## Entire solution

```ur=:[+1 i.~ (=&#~.)\
part1=:4&ur
part2=:14&ur
```

## Explanation

The goal of part one and two is find first run of 4 and 14 unique chars in the input. Both parts have thus the same solution, be it with a different window size.

This problem is right up the sleeve of J's infix adverb, `x u\ y` that applies u to windows of x items of y, e.g.:

```   4<\i.6
+-------+-------+-------+
|0 1 2 3|1 2 3 4|2 3 4 5|
+-------+-------+-------+
```

In this problem we need to find the first window having all unique items, e.g. using the hook `=&# ~.`. Since infix executes its verb monadically, it is executed as `y #&= ~. y`, with y being the data window, which would read: are the tally of the original window and its nub the same?

The result of e.g. `4 (=&#~.)\ i6` is a list of zeros and ones indicating for each window of width 4 whether its items are unique.
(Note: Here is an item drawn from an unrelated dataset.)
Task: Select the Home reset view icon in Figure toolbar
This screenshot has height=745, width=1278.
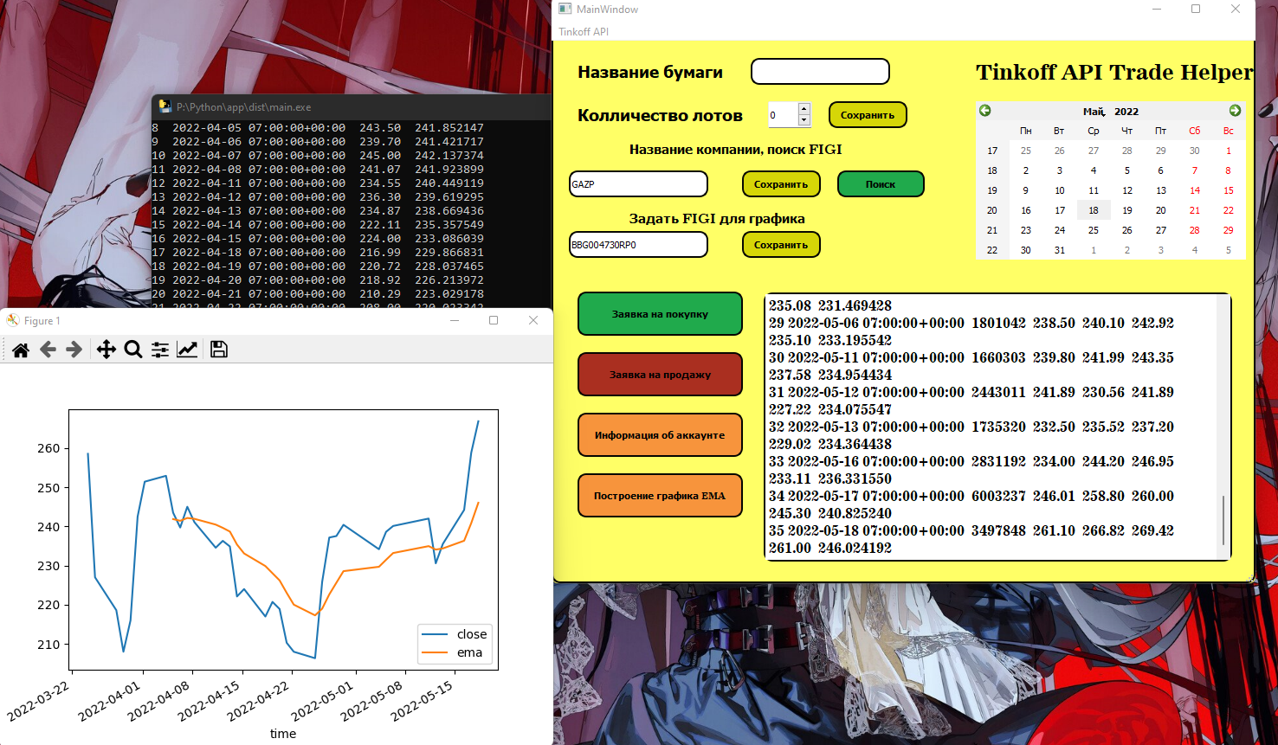Action: 21,349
Finding the character at which this occurs (i.e. the last character of the window) requires finding the position of the first unique window (first 1 in the list of ones and zeros) and adding the window width. Writing this as a verb with the window width as left argument yields the solution for both days:

```ur=: [ + 1 i.~ (=&#~.)\
```

Alternatively one could check whether all elements are unique using `*./@~:`, which turns out to be almost 15% faster too:

```   ur2=:[ + 1 i.~ (*./@~:)\
'14 ur i6' %&(1000&timespacex) '14 ur2 i6'
1.14904 1.00669
```

The above compares time and memory for 1000 repetitions of both versions using the timespacex verb, and divides them: so ur takes 15% more time and a fraction more memory than ur2. For more detailed profiling of especially explicit code, have a look at the J performance monitor, jpm.